Nous sommes en Roumanie dans les années 1920 : on reconnaît à l’évocation de la statue de Mathias Corvin la ville de Cluj. Lucian Negrișor est amoureux de mademoiselle Eleonora, amour contrarié au point qu’elle se marie avec son rival, Modreanu. Lors de ses tribulations dans la ville, Lucian Negrișor, en roumain le « noiraud », croise une Hongroise, Șari, elle aussi une femme chocolat, à cause de la couleur de sa peau. Mais il revient vers mademoiselle Eleonora, qui…

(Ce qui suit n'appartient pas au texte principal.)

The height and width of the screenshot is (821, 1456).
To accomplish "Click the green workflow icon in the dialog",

Un roman expérimental d’une voix à part dans la littérature roumaine, à une période où Panait Istrati écrit des romans de heiduques. La structure du roman tient quelque peu du puzzle, mais comme il ne se prolonge guère, on ne s’y perd pas. Plusieurs thèmes se dégagent, le premier restant pour moi celui de la jeunesse masculine, de ses fantasmes, de ses hésitations, de ses renoncements, de son exclusion, sa désinsertion dirait-on aujourd’hui. Negrișor, le narrateur, fantasme sur une scie qui découperait son rival, mais hésite, puis se dérobe devant elle, comme lorsqu’on n’ose guère aborder quelqu’un. Lucian s’exclut à un tel point qu’il finit par coucher avec une Hongroise, dont la peau ressemble cependant à celle d’Eleonora, une couleur chocolat qui devient une obsession, à tel point que lorsqu’il essaye de s’expliquer, il se fait confus comme Virgil Tănase.

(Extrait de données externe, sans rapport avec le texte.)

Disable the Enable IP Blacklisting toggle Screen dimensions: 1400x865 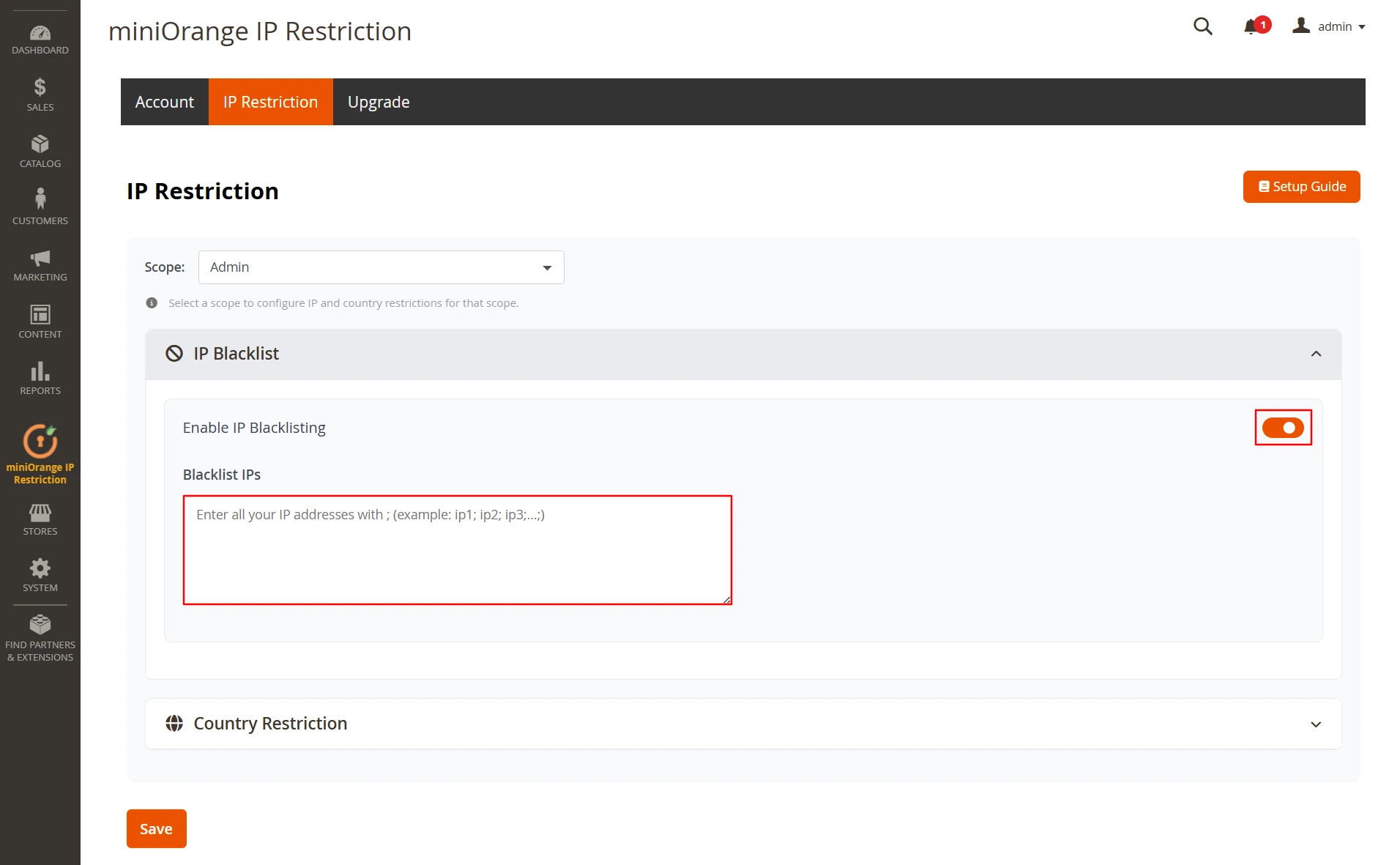click(x=1283, y=428)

Romancer les amours d’un jeune Roumain et de deux noires relevait en 1925 de la folie, ou pas loin. Mais l’auteur savait sans doute qu’on n’est jamais très loin de la folie et l’obsession, physique surtout, ressemble au fil rouge de son œuvre. Dans la littérature de son pays, Gib I. Mihăescu, comme ailleurs du reste, demeure à part, entouré de ces peaux noires que je croisais jadis du côté de Strasbourg Saint-Denis, à Paris, rue Sainte-Apolline. S’y plonger, discrètement, du regard, provoquait vite une fascination paradoxale, celle d’un champ brun lissé par ses grains de beauté. Quant à la Femme chocolat, elle pousse à s’encanailler dans des endroits peu recommandables comme Negrișor s’assoit sur l’appui des fenêtres : c’est une potion dangereuse mais aphrodisiaque, érotique jusqu’à une perte qu’on espère délicieuse.